Subscriber HG writes:

“As a big fan of your work, I must confess your web pages are
boring, and I guess they are not converting to sales as they did
before, isn’t it?

“Please allow me to restore a few of your web pages from the
archaeological ruins to the modern slick, easy to read, search
engine friendly, better converting pages, OK?

“If you do not want to make more money, then just neglect this
email.” (A very snarky comment.)

This approach to establishing a relationship with me is really
stupid, for 3 reasons….

First, HG does not know my landing page conversion rates.
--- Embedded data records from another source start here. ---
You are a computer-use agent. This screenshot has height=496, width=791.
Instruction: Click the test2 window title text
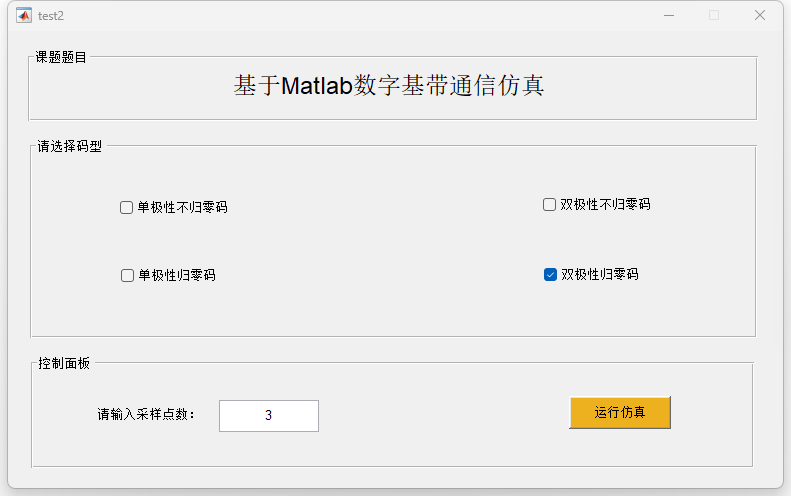(x=51, y=16)
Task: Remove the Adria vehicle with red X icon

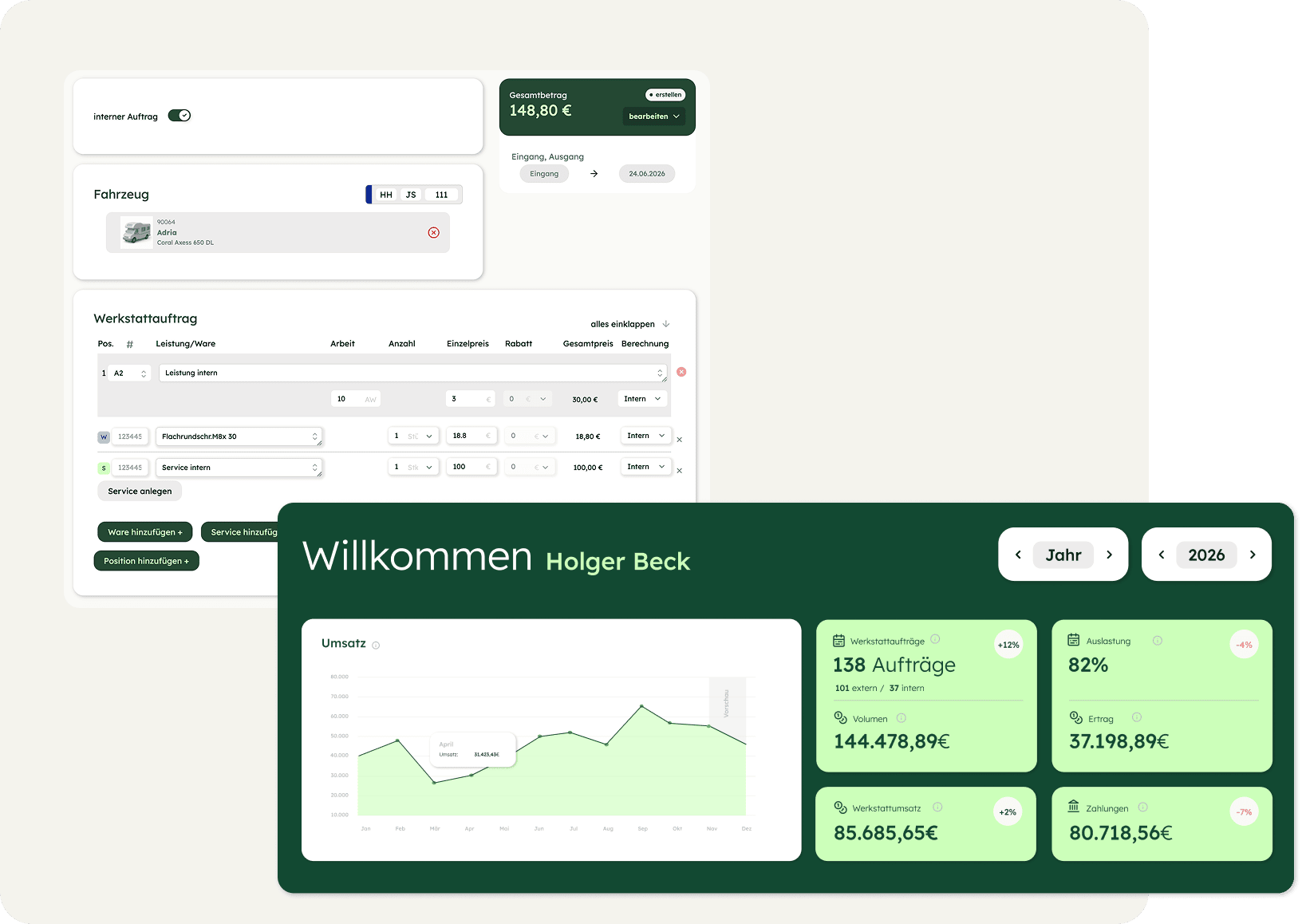Action: point(433,233)
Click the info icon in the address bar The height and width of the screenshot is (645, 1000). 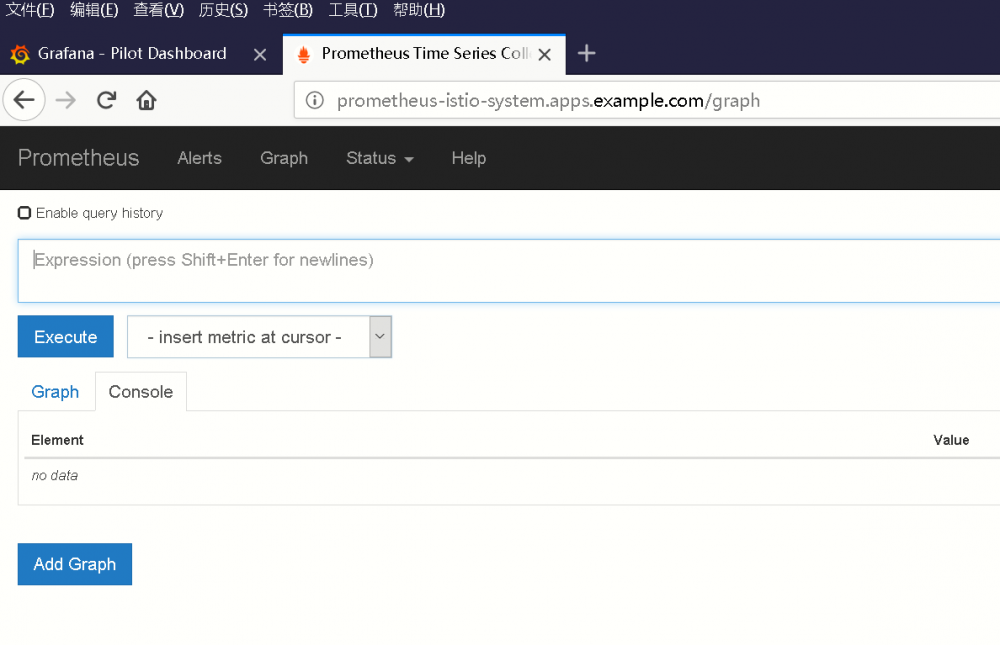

He
assumes they are poor.

But as Felix Unger pointed out in an old episode of The Odd
Couple, “When you ASSUME you make an ASS of U and ME.”

In fact, the pages he cited as failures pull like gangbusters;
one ebook sales page has a 32% conversion rate.

My pages make me so much passive income that, if I so desired, I
could quit my freelance copywriting job tomorrow, and never work
another day in my life. (But of course that idea is anathema to
me.)

Second, even if I was jonesing to improve some of my pages, why
would I hire HG? He gives not one shred of evidence that he has
any skills or success in this area.

Third, the part of his message I left out … and that you do not see
here … was even more off-putting and insulting to me — and
insulting strangers rarely wins them over.

When I posted HG’s comments on Facebook, one of my FB friends,
JS, wrote:

“All he is trying to do is use the same tactics as email spammers
that supposedly work on the weak-minded masses.

“He has no persuasive tactics. The entire thing is a pitch. It
comes from someone who thinks he is good at manipulation, though
in actuality, he sticks out like a sore thumb.”

Also on this FB thread, BM was even harsher: “Arrogant,
insulting, and a blast sent to hundreds of people whose websites
he has never seen. I see these every day.

“A good example of what NEVER to do. He needs your e-mail
marketing course, but a frontal lobotomy first.”

Another FB friend, MS, said:

There are a few turn-offs for me with this sort of
thing–implying expertise without having researched his
assertions, the sense of a little dishonesty through flattery,
and a scare tactic infused with some arrogance.

“My reaction, from an open minded perspective and willingness to
accept help, is to tell him to take a hike!”

And that’s just what I did.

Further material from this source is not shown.